Wednesday, July, 24,2024

Latest News

NASA continues to further India-US iCET initiative for "benefit of humanity", says administrator Bill Nelson

Washington DC: Stating India and the United States are expanding their space collaboration, NASA administrator Bill Nelson said that the US space agency is also working to further the initiative on Critical and Emerging Technology (iCET) between the two nations.
He said that the countries are working on a joint effort with an ISRO astronaut, aboard the International Space Station.
"Building on my visit to India last year, NASA continues to further the United States and India initiative on Critical and Emerging Technology for the benefit of humanity. Together we are expanding our countries' collaboration in space, to include a joint effort aboard the International Space Station with an ISRO astronaut. While specific details about the mission are still in work, these efforts will support future human spaceflight and improve life here on Earth," Nelson posted on the social media platform 'X' on Thursday.
NASA Administrator Bill Nelson visited India last year and held multiple meetings and interactions. He also lauded India for the success of the Chandrayaan-3 mission.
India and the US held the second meeting of the US-India initiative on Critical and Emerging Technology (iCET) in the national capital on Tuesday.
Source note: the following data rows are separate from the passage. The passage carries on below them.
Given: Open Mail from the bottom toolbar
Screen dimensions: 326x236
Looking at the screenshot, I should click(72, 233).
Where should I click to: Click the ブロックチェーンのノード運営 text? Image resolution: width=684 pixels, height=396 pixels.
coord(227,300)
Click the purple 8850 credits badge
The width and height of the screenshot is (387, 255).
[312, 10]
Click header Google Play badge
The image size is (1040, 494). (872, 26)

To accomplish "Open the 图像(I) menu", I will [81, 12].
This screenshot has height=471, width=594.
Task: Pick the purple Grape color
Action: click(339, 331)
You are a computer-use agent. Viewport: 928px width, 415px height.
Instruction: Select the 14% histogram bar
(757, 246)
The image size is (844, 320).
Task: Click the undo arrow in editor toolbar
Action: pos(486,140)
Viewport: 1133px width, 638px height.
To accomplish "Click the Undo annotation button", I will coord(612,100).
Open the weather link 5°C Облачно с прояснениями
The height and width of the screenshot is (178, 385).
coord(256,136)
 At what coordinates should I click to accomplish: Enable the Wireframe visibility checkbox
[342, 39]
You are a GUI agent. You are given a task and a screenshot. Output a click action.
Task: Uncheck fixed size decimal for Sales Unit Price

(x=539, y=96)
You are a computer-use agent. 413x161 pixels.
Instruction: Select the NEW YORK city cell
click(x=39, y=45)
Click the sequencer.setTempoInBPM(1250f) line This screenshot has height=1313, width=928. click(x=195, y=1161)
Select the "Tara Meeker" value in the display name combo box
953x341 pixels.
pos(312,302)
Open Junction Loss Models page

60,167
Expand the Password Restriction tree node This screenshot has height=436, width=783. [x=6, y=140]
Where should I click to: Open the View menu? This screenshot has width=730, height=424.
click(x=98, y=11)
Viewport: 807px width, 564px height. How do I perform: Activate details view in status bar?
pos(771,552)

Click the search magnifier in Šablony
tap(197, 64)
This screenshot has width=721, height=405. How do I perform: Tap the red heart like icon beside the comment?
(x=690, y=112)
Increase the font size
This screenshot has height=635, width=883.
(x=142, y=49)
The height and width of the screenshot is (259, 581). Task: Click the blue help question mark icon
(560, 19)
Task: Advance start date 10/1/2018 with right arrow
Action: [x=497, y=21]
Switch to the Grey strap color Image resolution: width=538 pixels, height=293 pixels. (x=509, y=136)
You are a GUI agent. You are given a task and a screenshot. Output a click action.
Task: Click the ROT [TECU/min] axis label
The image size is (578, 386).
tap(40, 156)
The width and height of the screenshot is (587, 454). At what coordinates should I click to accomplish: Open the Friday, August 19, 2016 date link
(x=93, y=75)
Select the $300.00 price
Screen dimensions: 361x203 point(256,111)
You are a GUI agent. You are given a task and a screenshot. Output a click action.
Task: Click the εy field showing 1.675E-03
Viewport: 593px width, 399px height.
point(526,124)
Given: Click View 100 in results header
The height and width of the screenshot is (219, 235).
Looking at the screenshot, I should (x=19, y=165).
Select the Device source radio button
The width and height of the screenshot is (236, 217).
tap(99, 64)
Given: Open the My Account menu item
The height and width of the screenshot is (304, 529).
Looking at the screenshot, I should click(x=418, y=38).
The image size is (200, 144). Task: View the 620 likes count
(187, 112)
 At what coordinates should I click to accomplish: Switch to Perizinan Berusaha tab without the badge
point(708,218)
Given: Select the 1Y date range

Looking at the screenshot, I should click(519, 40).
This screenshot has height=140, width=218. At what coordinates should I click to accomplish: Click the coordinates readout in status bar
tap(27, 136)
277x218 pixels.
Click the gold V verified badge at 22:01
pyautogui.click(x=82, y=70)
National Security Advisor Ajit Doval and US NSA Jake Sullivan participated in the meeting.
In a major takeaway after the meeting, the two countries concluded the Strategic Framework for Human Spaceflight Cooperation to deepen interoperability in space and are working toward commencing advanced training for ISRO astronauts at the NASA Johnson Space Center.
This is the first-ever joint effort between NASA and ISRO astronauts at the International Space Station, marking a significant milestone in the India-US space partnership and space exploration.
NASA will have a hand in training two Indian astronauts, one of whom will fly to the International Space Station (ISS) late this year. ISRO chairman S Somanath had earlier said that ISRO will likely select four astronauts for training.
The two countries are preparing for the launch of the NASA-ISRO Synthetic Aperture Radar, a jointly developed satellite that will map the entirety of the Earth's surface twice every 12 days as part of efforts to combat climate change and other global challenges together.
India and the US are also exploring opportunities to participate in the Lunar Gateway Programme. The Lunar Gateway represents a significant leap in human space exploration, offering a versatile platform for lunar surface missions, scientific research, and preparation for future deep-space endeavours spearheaded by the US.
NISAR will be the first radar imaging satellite to use dual frequencies. The mission will survey all of Earth's land and ice-covered surfaces every 12 days. It has a three-year duration. The main aim of the NISAR satellite is to observe the most complex natural processes of the planet, including ecosystem disturbances, ice-sheet collapse, as well as earthquakes, volcanoes, and landslides.